Instructions for the task
Every line in the listing below from the one with "Task: Click the АПРИ ФП БО-002Р-04 link" through the one with "Screen dimensions: 980x1209" is to be reproduced exactly, both ends included; leave out the rest.

------------

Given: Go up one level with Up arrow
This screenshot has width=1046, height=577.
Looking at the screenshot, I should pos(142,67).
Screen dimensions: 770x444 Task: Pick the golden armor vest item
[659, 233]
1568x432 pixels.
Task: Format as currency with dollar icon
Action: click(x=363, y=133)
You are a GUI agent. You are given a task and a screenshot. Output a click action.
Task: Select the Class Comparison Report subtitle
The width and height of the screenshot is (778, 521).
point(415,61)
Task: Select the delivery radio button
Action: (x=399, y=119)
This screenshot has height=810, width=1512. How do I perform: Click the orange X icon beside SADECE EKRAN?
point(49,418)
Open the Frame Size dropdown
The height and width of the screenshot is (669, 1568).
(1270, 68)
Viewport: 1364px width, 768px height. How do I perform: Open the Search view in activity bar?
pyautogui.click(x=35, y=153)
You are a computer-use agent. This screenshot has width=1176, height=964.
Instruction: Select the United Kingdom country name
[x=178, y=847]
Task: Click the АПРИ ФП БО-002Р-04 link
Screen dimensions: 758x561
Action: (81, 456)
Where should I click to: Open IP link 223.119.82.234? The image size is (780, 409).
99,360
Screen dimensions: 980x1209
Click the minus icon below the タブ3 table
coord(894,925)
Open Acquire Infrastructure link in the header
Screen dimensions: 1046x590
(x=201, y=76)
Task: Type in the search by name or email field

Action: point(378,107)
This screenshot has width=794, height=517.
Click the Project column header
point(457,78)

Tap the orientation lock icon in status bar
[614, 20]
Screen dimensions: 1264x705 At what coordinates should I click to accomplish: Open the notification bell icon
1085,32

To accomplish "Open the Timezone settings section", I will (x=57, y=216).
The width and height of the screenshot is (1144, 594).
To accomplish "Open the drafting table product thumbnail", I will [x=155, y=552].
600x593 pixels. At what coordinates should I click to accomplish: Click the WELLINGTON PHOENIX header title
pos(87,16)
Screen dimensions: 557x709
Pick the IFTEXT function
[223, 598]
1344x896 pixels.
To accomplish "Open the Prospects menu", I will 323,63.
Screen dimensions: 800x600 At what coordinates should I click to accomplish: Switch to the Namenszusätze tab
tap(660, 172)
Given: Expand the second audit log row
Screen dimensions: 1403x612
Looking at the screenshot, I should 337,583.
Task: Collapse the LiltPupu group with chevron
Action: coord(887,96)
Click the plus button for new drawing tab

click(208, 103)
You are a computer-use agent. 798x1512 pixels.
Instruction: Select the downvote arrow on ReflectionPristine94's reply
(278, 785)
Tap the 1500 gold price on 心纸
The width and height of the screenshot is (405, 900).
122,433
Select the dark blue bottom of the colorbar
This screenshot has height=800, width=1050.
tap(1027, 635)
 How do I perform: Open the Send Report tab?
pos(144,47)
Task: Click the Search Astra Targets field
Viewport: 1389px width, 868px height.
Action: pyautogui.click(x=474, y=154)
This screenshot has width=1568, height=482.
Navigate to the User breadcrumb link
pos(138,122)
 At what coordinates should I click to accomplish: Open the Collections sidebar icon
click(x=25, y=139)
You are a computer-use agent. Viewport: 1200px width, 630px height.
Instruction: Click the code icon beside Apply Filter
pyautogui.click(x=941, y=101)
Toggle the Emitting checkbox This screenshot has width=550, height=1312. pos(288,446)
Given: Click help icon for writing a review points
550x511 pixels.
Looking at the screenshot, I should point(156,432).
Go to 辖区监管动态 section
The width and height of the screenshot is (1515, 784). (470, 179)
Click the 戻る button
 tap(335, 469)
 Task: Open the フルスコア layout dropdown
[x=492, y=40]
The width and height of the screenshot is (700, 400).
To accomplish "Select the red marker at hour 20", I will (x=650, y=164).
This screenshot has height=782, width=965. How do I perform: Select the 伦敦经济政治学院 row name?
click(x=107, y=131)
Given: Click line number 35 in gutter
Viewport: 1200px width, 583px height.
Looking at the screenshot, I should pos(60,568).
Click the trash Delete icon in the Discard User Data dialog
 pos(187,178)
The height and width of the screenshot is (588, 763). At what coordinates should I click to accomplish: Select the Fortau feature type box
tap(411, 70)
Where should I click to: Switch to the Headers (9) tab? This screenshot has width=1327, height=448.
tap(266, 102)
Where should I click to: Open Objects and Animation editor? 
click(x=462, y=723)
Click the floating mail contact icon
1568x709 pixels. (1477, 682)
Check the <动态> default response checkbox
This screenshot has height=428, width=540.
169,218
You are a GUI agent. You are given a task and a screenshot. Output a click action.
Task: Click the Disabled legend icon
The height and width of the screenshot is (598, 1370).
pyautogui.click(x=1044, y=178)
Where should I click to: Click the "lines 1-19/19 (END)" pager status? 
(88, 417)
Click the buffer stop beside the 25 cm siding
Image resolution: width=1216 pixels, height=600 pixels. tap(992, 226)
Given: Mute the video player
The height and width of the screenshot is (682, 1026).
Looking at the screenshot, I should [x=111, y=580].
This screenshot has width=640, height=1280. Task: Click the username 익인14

------------

Answer area
Task: Click the АПРИ ФП БО-002Р-04 link
Screen dimensions: 758x561
Action: (81, 456)
Where should I click to: Open IP link 223.119.82.234? The image size is (780, 409).
99,360
Screen dimensions: 980x1209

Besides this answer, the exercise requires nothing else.